Regional news outlets provided hospital medicine with additional exposure. A New York publication reviewed a Sarah Lawrence College seminar on end-of-life care discussions, including a mention of SHM and Government Relations Manager Joshua Lapps, who was among the team of presenters. News outlets in San Diego and southwest Florida provided positive press for local hospitalists and how they are improving quality of care for hospitalized patients. What is particularly intriguing about the southwest Florida story is the mention of OB hospitalists, a newly emerging segment within the specialty.
Lastly, national outlets The New York Times and The Washington Post highlighted two major topics impacting hospital medicine: how the implementation of ICD-10 coding could affect patient care and the disparity of Medicare readmission penalties for hospitals treating poorer, less educated patients.
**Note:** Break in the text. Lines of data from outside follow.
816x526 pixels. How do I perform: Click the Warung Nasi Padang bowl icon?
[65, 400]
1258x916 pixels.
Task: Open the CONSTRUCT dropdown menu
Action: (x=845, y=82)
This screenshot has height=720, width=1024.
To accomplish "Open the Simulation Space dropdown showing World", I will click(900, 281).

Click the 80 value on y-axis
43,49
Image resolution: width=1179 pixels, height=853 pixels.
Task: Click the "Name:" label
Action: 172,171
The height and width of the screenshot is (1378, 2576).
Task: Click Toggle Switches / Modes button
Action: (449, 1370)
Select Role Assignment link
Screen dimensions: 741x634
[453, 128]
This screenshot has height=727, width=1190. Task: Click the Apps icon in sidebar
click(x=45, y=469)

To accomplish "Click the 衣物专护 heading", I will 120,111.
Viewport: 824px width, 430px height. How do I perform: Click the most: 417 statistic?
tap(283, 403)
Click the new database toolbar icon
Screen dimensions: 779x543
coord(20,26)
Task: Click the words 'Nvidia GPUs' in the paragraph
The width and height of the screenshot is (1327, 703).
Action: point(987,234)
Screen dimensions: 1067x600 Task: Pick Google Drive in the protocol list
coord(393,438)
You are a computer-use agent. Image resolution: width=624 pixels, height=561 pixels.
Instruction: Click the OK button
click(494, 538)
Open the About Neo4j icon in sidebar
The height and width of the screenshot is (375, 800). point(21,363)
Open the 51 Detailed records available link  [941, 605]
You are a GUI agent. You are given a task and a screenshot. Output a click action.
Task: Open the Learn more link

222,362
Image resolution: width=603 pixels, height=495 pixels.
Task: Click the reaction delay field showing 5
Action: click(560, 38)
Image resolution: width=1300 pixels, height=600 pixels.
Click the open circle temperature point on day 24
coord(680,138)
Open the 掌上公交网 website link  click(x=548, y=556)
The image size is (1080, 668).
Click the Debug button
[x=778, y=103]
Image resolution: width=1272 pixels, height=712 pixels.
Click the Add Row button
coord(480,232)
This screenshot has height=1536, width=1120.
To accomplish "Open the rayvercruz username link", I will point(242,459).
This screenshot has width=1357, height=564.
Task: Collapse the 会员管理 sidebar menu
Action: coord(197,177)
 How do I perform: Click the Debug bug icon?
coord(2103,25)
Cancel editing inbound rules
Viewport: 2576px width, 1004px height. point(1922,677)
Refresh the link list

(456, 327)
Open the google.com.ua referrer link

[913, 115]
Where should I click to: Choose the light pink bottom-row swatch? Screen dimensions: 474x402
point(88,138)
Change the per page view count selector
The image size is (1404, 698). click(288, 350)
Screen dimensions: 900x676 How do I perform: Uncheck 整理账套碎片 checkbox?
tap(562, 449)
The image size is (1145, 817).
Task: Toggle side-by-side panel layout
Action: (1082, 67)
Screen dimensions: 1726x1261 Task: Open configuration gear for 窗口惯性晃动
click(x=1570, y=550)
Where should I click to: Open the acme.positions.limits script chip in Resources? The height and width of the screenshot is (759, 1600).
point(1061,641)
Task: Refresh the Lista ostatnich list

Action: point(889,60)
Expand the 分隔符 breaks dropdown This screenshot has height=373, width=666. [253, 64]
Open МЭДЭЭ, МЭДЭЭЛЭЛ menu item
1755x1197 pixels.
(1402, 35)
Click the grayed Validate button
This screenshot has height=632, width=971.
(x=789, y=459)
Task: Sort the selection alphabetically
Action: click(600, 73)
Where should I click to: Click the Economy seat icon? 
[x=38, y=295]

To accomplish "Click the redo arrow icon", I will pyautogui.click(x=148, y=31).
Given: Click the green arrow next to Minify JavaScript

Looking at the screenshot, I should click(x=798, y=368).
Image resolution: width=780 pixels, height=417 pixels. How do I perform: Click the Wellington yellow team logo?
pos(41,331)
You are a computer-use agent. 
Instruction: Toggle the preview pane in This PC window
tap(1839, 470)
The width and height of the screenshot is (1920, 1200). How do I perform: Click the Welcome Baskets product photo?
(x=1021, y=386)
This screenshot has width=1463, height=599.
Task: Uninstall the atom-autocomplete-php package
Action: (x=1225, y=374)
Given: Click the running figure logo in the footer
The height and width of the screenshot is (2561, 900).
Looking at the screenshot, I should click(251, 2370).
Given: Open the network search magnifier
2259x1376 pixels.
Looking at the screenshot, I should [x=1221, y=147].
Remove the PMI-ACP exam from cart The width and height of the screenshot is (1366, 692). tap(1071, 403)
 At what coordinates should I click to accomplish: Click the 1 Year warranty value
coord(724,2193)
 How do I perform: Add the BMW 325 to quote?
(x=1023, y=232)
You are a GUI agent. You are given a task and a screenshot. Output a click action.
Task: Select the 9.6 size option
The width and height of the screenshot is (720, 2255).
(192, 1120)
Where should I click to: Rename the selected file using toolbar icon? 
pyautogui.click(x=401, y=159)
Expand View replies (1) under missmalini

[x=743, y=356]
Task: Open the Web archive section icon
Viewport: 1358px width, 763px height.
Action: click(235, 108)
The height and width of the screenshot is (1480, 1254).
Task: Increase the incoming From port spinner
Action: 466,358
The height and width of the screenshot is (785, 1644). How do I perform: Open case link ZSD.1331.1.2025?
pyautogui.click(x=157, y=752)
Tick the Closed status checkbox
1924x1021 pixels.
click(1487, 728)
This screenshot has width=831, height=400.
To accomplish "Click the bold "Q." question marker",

SHM Media Highlights: September 10 – September 24, 2015
Quick but challenging test shows if patients can think straight
Can you rattle off the months of the year in reverse order? Researchers say a failure to do so may be a sign of delirium in hospital patients. This finding comes from a new study whose lead author was Donna M. Fick, a professor of nursing at Pennsylvania State University. The goal of the research, published in the Journal of Hospital Medicine, was to look for quicker methods for identifying patients whose mental health is going awry.
September 16, 2015
The Philadelphia Inquirer
End-of-Life Issues an Important Conversation
In an effort to inform health care professionals and the public of the importance of having Medicare pay for discussions about end-of-life issues, Sarah Lawrence College’s End of Life Care program recently led a national seminar on the issue. The workshop presenters were Joshua Lapps, government relations manager at the Society of Hospital Medicine and graduate of Sarah Lawrence College’s Health Advocacy Program; Deborah Jones, a health advocate and graduate of SLC’s Health Advocacy Program; and Rebecca O. Johnson, associate program director of graduate and professional studies for the End-of-Life Care Program at SLC.
September 23, 2015
In-house doctors provide bedside care at the Queen
Abhijit Adhye, Rachel Lee and Else Jensen are Napa-based medical doctors, but there’s only one place patients will see them – from a hospital bed at Queen of the Valley Medical Center. The doctors are hospitalists. They are among a group of eight doctors employed by a company called IPC Healthcare, who spend their days managing the hospital care of patients. When the patient is discharged, these doctors say goodbye and the patient returns to the care of their own primary care physician.
September 21, 2015
Napa Valley Register
HealthPark Medical Center adding doctors for high-risk deliveries
HealthPark, home to the Golisano Children’s Hospital of Southwest Florida in south Fort Myers, is used to dealing with such medical emergencies. But a program administrators established last month will ensure that a board-certified obstetrician/gynecologist is at the hospital at all times, rather than the hospital relying on on-call physicians who may or may not be nearby. These OB/GYN “hospitalists,” the term used to describe hospital-based physicians, act as a safety net for high-risk pregnancy cases, last-minute emergencies and deliveries when patients’ own doctors aren’t immediately available.
September 20, 2015
One symptom in new medical codes: Doctor anxiety
The more than 100,000 new codes, which will take effect on Oct. 1, have potential benefits, as they will require doctors to make a deeper assessment of many patients. But the change is causing waves of anxiety among health care providers, who fear that claims will be denied and payments delayed if they do not use the new codes, or do not use them properly. Some doctors and hospitals are already obtaining lines of credit because they fear that the transition to the new system will cause cash-flow problems.
September 11, 2015
The New York Times
Medicare unfairly penalizes hospitals treating sickest, poorest patients, study finds
Researchers at Harvard Medical School found that hospitals are being penalized to a large extent based on the patients they serve. The researchers found that nearly two dozen variables, such as patients’ education, income and ability to bathe, dress and feed themselves, explain nearly half of the difference in readmission rates between the best- and worst-performing hospitals.